[[ Records for the task open ]]
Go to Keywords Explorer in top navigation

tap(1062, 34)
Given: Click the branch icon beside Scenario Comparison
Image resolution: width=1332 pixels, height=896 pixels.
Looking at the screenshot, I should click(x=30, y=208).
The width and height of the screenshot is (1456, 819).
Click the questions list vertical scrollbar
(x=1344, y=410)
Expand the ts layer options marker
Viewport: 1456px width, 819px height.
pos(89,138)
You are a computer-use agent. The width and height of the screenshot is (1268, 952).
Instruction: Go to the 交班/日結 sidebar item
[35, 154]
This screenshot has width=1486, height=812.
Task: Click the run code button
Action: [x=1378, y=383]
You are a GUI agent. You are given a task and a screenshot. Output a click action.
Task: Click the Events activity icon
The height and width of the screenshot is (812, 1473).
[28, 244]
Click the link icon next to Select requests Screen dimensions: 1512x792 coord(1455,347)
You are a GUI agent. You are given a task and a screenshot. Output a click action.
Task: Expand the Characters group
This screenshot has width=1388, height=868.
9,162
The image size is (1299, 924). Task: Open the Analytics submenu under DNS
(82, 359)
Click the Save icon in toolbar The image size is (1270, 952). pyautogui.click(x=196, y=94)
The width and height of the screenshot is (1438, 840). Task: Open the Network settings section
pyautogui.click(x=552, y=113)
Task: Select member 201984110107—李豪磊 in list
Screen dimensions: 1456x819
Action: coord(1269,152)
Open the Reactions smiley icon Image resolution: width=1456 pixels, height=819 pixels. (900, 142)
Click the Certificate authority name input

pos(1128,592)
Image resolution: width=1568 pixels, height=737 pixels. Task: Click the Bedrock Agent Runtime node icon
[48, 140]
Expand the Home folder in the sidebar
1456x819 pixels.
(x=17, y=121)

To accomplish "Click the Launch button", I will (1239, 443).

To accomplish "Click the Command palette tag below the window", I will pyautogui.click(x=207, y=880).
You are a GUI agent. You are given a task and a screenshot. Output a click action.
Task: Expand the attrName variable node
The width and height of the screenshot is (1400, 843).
[[ Records for the task closed ]]
Task to carry out =>
Your task is to transcribe all of the entries word for word.

Answer area =>
Go to Keywords Explorer in top navigation

tap(1062, 34)
Given: Click the branch icon beside Scenario Comparison
Image resolution: width=1332 pixels, height=896 pixels.
Looking at the screenshot, I should click(x=30, y=208).
The width and height of the screenshot is (1456, 819).
Click the questions list vertical scrollbar
(x=1344, y=410)
Expand the ts layer options marker
Viewport: 1456px width, 819px height.
pos(89,138)
You are a computer-use agent. The width and height of the screenshot is (1268, 952).
Instruction: Go to the 交班/日結 sidebar item
[35, 154]
This screenshot has width=1486, height=812.
Task: Click the run code button
Action: [x=1378, y=383]
You are a GUI agent. You are given a task and a screenshot. Output a click action.
Task: Click the Events activity icon
The height and width of the screenshot is (812, 1473).
[28, 244]
Click the link icon next to Select requests Screen dimensions: 1512x792 coord(1455,347)
You are a GUI agent. You are given a task and a screenshot. Output a click action.
Task: Expand the Characters group
This screenshot has width=1388, height=868.
9,162
The image size is (1299, 924). Task: Open the Analytics submenu under DNS
(82, 359)
Click the Save icon in toolbar The image size is (1270, 952). pyautogui.click(x=196, y=94)
The width and height of the screenshot is (1438, 840). Task: Open the Network settings section
pyautogui.click(x=552, y=113)
Task: Select member 201984110107—李豪磊 in list
Screen dimensions: 1456x819
Action: coord(1269,152)
Open the Reactions smiley icon Image resolution: width=1456 pixels, height=819 pixels. (900, 142)
Click the Certificate authority name input

pos(1128,592)
Image resolution: width=1568 pixels, height=737 pixels. Task: Click the Bedrock Agent Runtime node icon
[48, 140]
Expand the Home folder in the sidebar
1456x819 pixels.
(x=17, y=121)

To accomplish "Click the Launch button", I will (1239, 443).

To accomplish "Click the Command palette tag below the window", I will pyautogui.click(x=207, y=880).
You are a GUI agent. You are given a task and a screenshot. Output a click action.
Task: Expand the attrName variable node
The width and height of the screenshot is (1400, 843).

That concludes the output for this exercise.